Eine erste öffentliche Präsentation erfolgt im Rahmen der Ausstellung »Netzwerk Thomanerchor« des Bach-Museums Leipzig, die ab dem 16. März 2012 zu sehen ist.
Der fast 700seitige Band »Album Alumnorum Thomanorum« wurde in den 1960er Jahren zusammen mit anderen Unterlagen von der Thomasschule an das Stadtarchiv Leipzig übergeben und dem Bestand Thomasschule zugeordnet. Bei Recherchen zur Thomana entdeckte ein Forscher des Bach-Archivs Leipzig den bislang unbeachteten Band. Im Zuge des Forschungsprojektes »Johann Sebastian Bachs Thomaner«, das von der Gerda Henkel Stiftung maßgeblich gefördert wird, soll der Fund nun im Bach-Archiv Leipzig wissenschaftlich ausgewertet werden.

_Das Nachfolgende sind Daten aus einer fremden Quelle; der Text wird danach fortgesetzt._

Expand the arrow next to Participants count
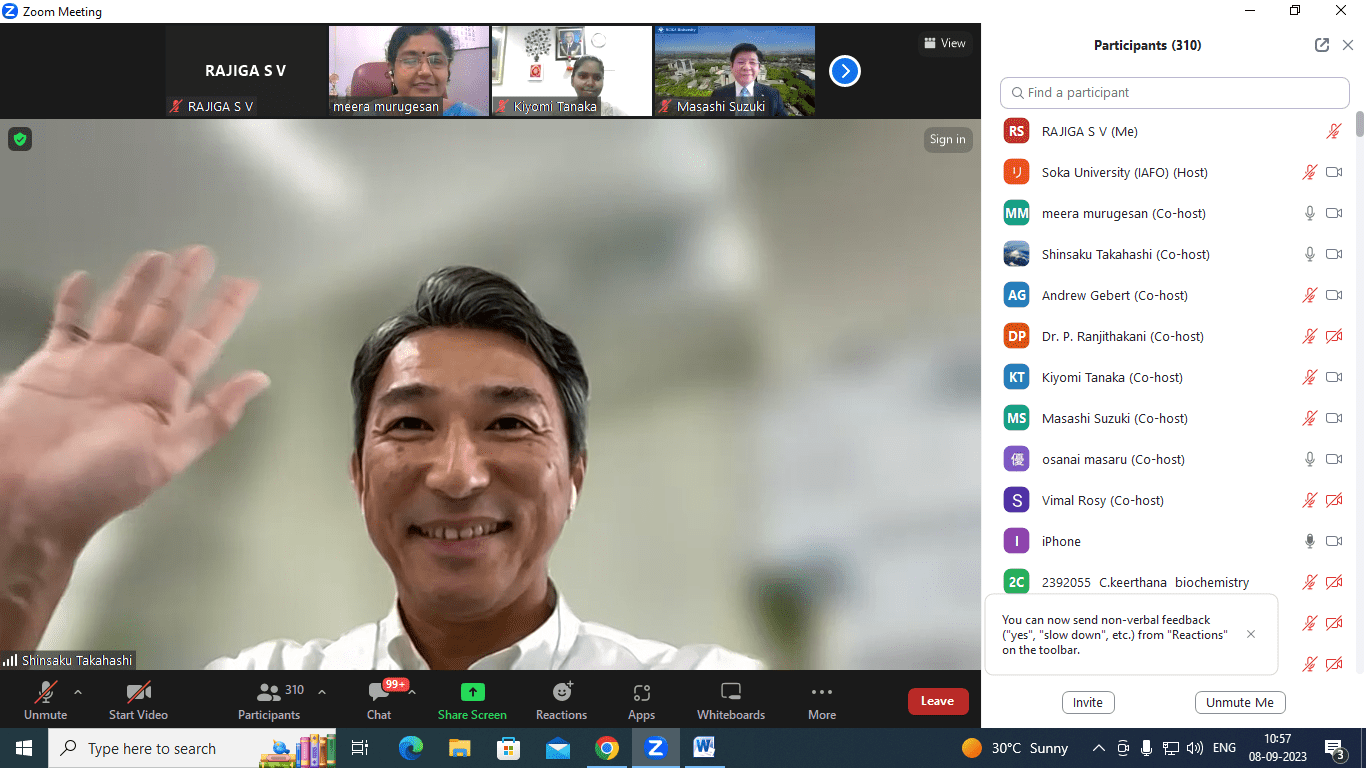Screen dimensions: 1366x768 (x=322, y=692)
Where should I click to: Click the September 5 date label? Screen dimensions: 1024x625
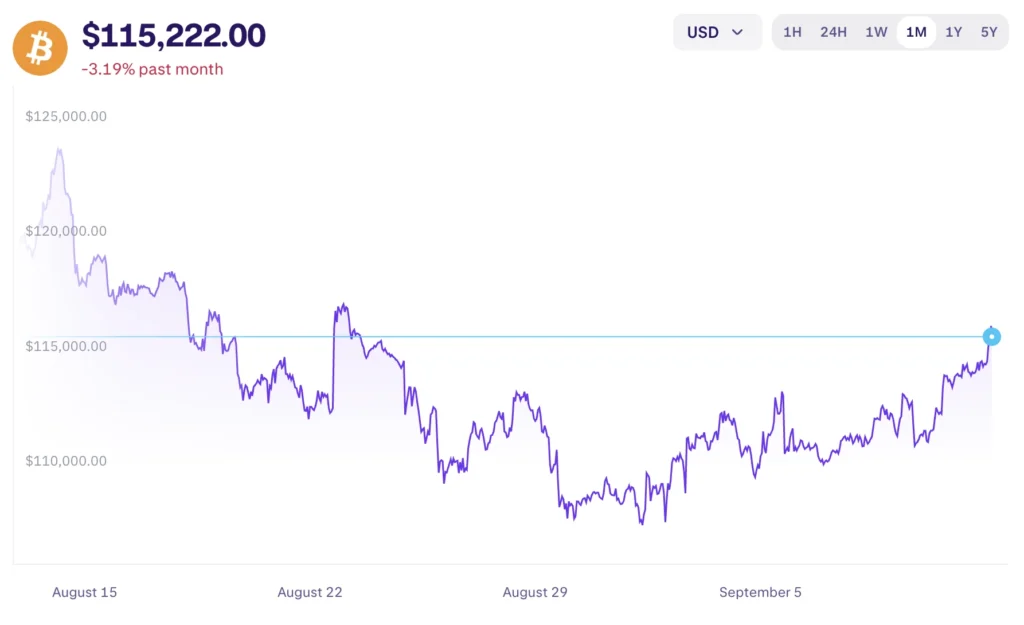click(760, 592)
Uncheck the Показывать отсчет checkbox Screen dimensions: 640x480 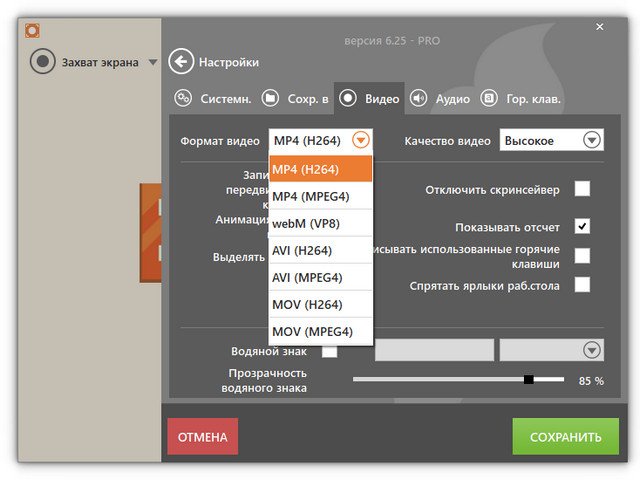click(x=582, y=226)
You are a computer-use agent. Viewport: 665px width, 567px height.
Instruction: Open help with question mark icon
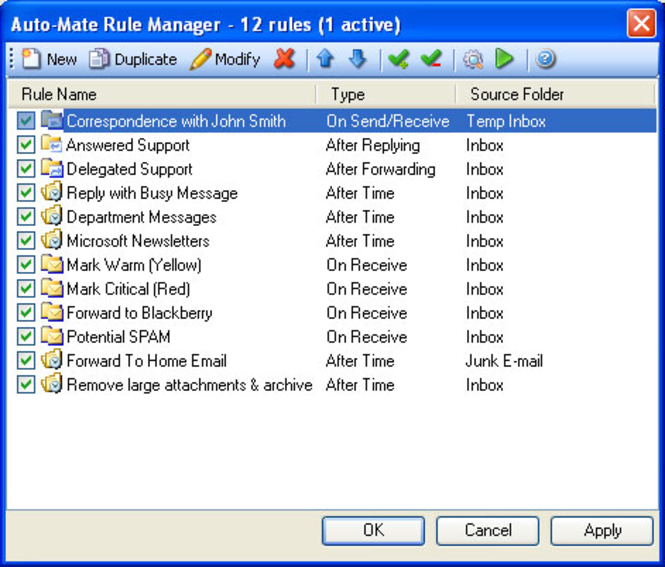point(545,59)
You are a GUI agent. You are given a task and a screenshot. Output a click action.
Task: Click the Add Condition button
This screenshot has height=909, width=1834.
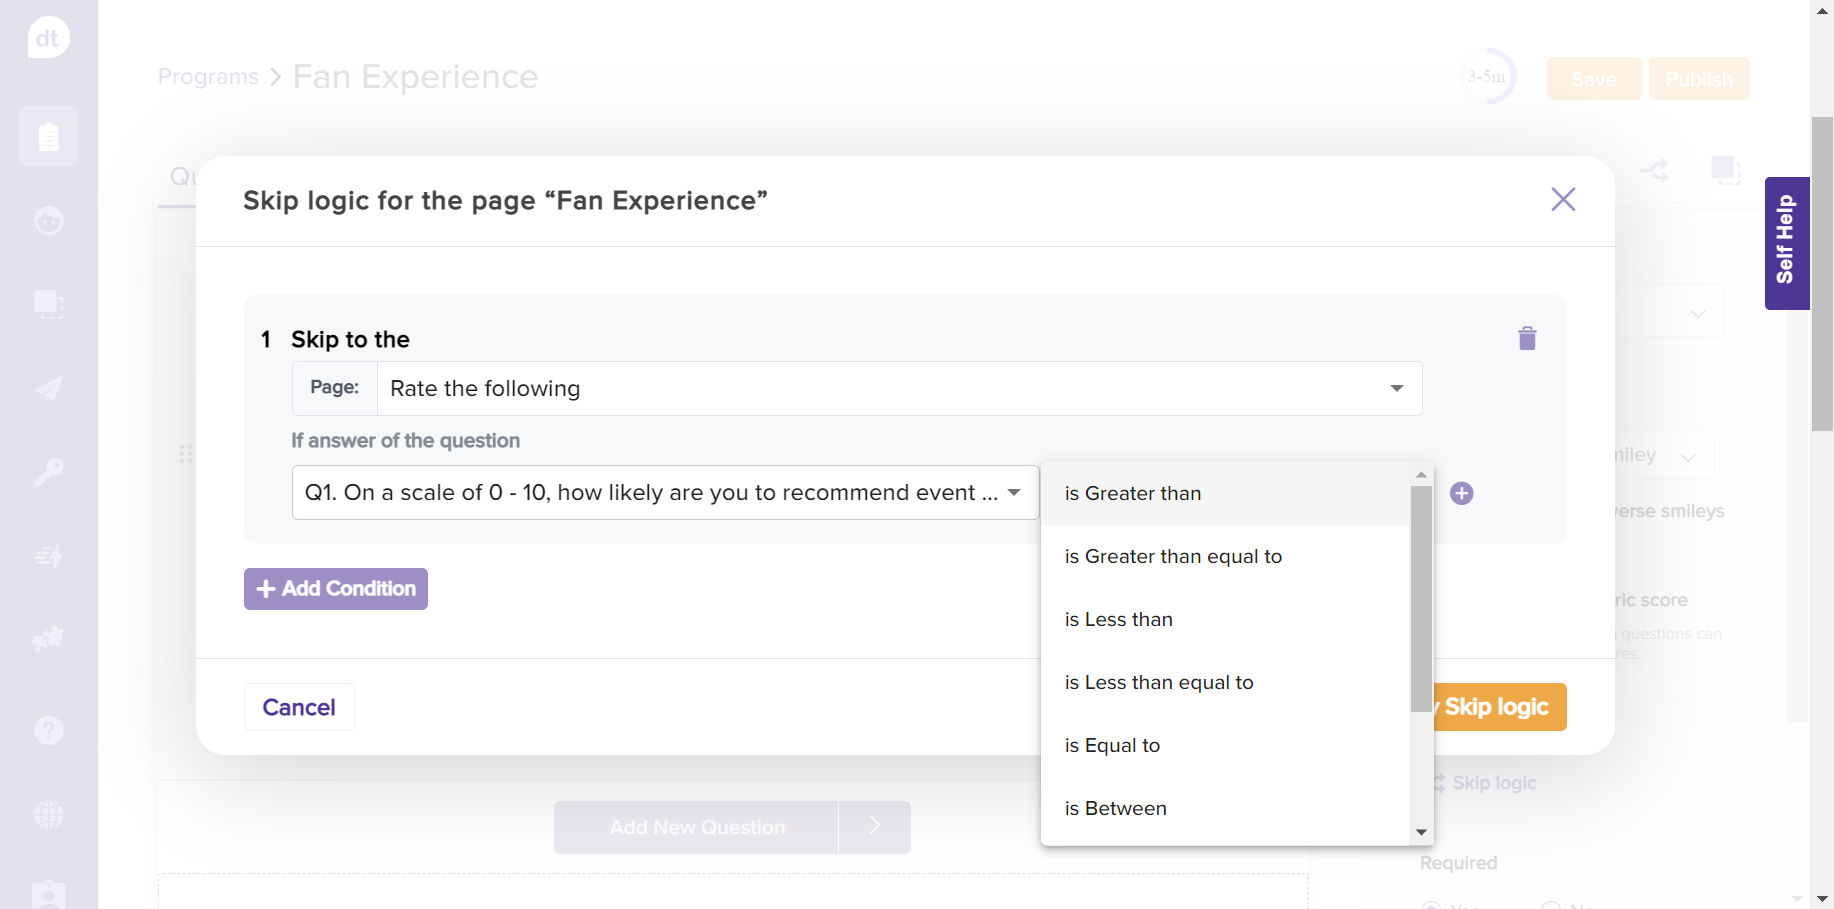(336, 589)
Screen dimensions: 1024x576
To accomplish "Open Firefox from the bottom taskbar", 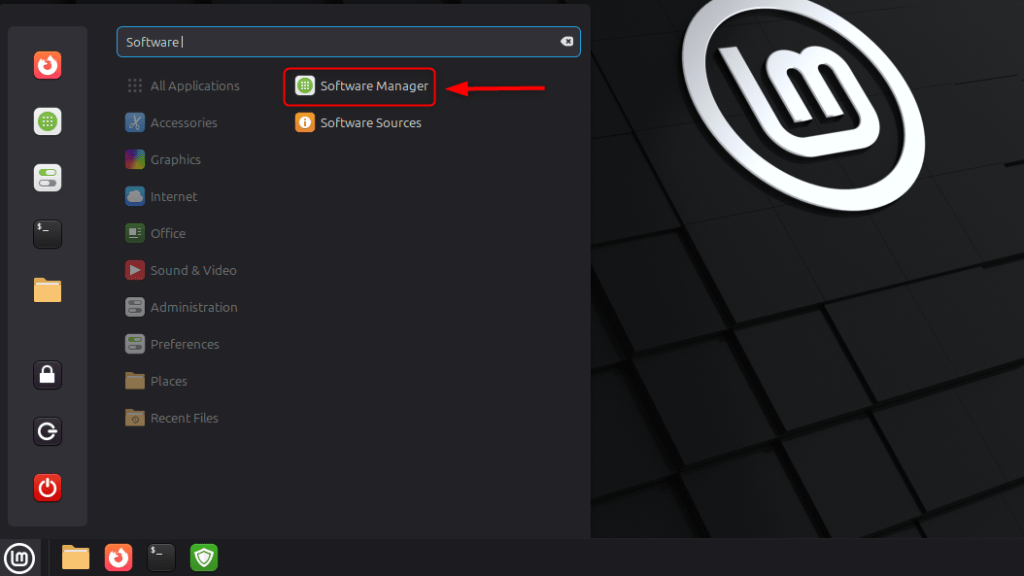I will click(118, 557).
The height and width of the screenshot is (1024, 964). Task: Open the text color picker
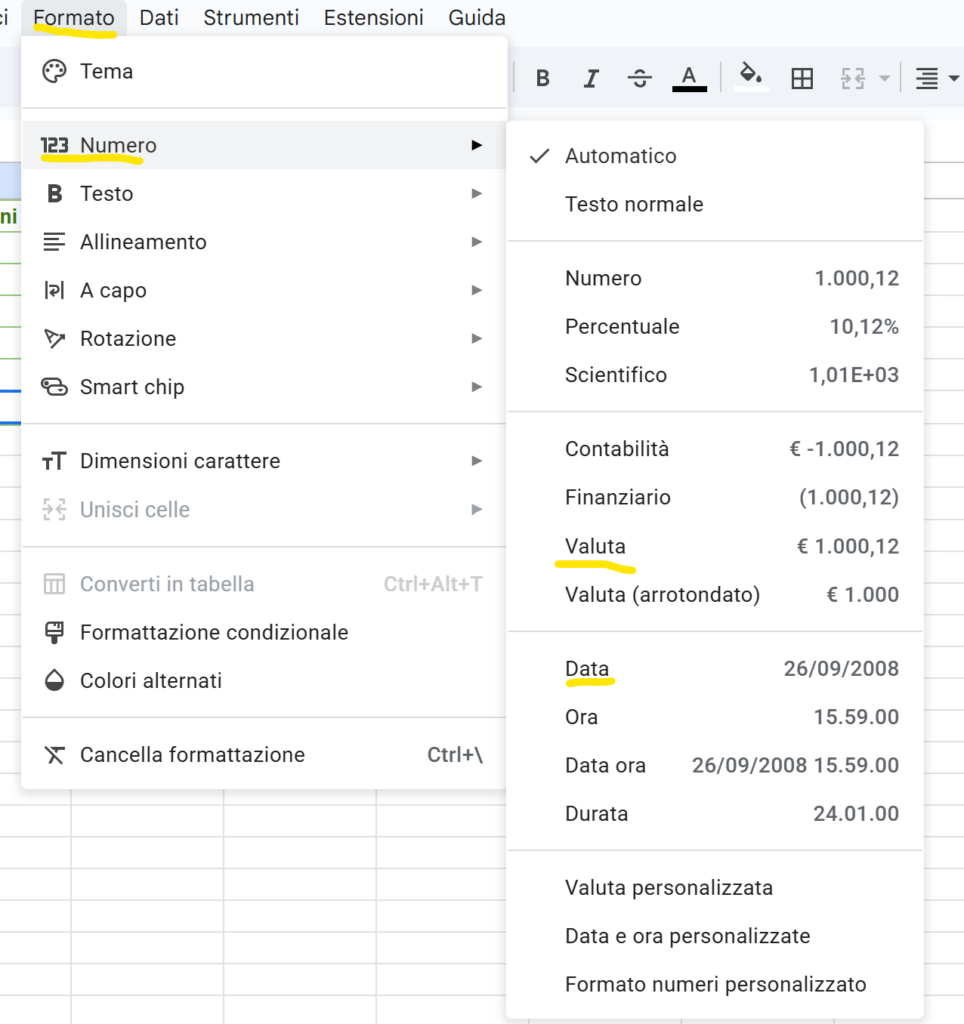pyautogui.click(x=689, y=78)
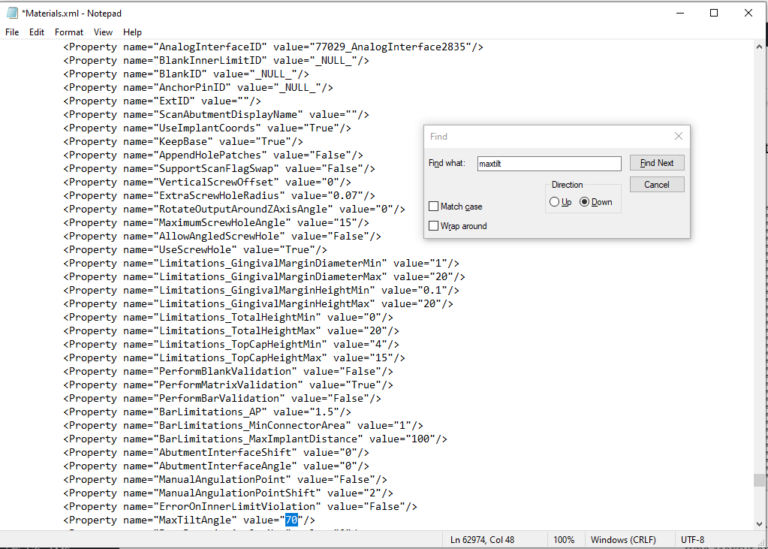Click the 100% zoom level in status bar
The height and width of the screenshot is (549, 768).
[563, 540]
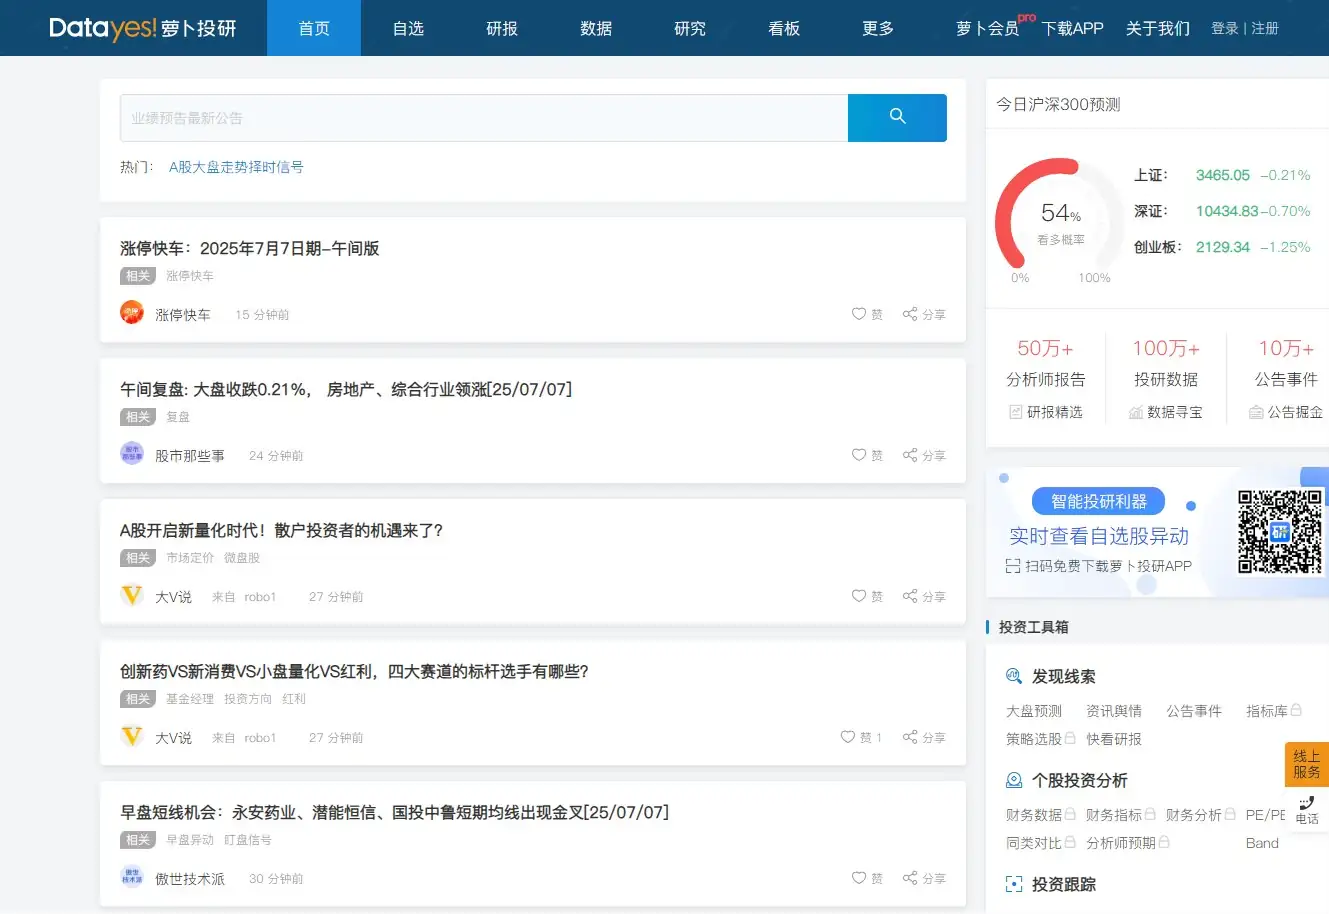Open the 研报 menu item
This screenshot has height=914, width=1329.
501,28
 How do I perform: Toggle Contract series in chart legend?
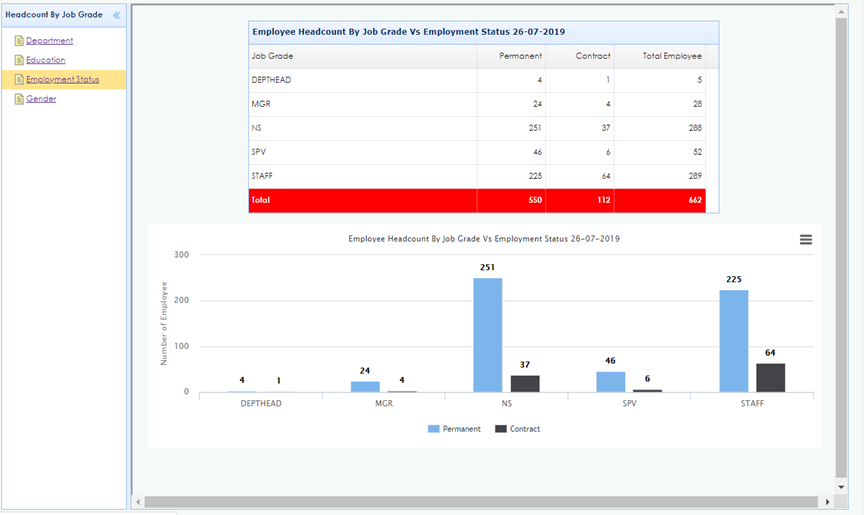(517, 429)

»Wir haben hier gewissermaßen das Stammbuch von Bachs Sängern wiedergefunden. Da wir aus Anlass des 800jährigen Thomana-Jubiläums gerade damit begonnen haben, in einem Sonderprojekt systematisch die Lebensläufe der Bach-Thomaner zu erkunden, wird uns die Matrikel vielfältige Dienste leisten und uns gewiss auf ganz neue Spuren bei der Suche nach weiteren Bach-Dokumenten führen«, so Dr. Michael Maul. Der wissenschaftliche Mitarbeiter des Bach-Archivs Leipzig nimmt seit zwei Jahren eine systematische Sichtung der historischen Schulmaterialien vor, im Rahmen derer ihm auch die Wiederentdeckung der Matrikel gelang.
Das Dokument liefert ausführliche biographische Informationen über die Chormitglieder zur Zeit der Thomaskantoren Johann Sebastian Bach, Gottlob Harrer, Johann Friedrich Doles und Johann Adam Hiller. Die Alumnen kamen damals aus ganz Mitteldeutschland, bzw. auch aus weiter entfernten Gebieten an die Thomasschule. Eingetragen haben sich etwa alle Thomaner, die 1734/35 das Weihnachts-Oratorium uraufführten.
Die in dem Band vereinten Handschriftenproben sollen zukünftig bei der Identifizierung der Kopisten in Bachs Originalhandschriften helfen, denn Bach beschäftigte zahleiche dieser Thomaner mit dem Ausschreiben der Aufführungsmaterialien. »Gelingt es, diese anonymen Schreiber namentlich zu identifizieren, wird es möglich, Bachs Werke genauer zu datieren«, freut sich der Direktor des Bach-Archivs Leipzig, Prof. Dr. Dr. h. c. Christoph Wolff. Dr. Angela Kühnen, Mitglied des Vorstands der Gerda Henkel Stiftung, ergänzt: »Der Fund bildet eine wichtige Voraussetzung für gezielte Feldforschungen in den Archivbeständen an rund 250 Orten in Mitteldeutschland.« Erste Erkenntnisse werden im Sommer 2012 in einer Monographie zur Geschichte von Thomaskantorat und ‑chor von Dr. Michael Maul vorgestellt.
Das »Album Alumnorum Thomanorum« wird im Rahmen der Kabinettausstellung »Netzwerk Thomanerchor« ab dem 16. März 2012 im Bach-Museum Leipzig erstmals der Öffentlichkeit präsentiert. Das Bach-Museum befindet sich am Thomaskirchhof 15/16, direkt gegenüber der Thomaskirche, und hat von Dienstag bis Sonntag zwischen 10 Uhr und 18 Uhr geöffnet.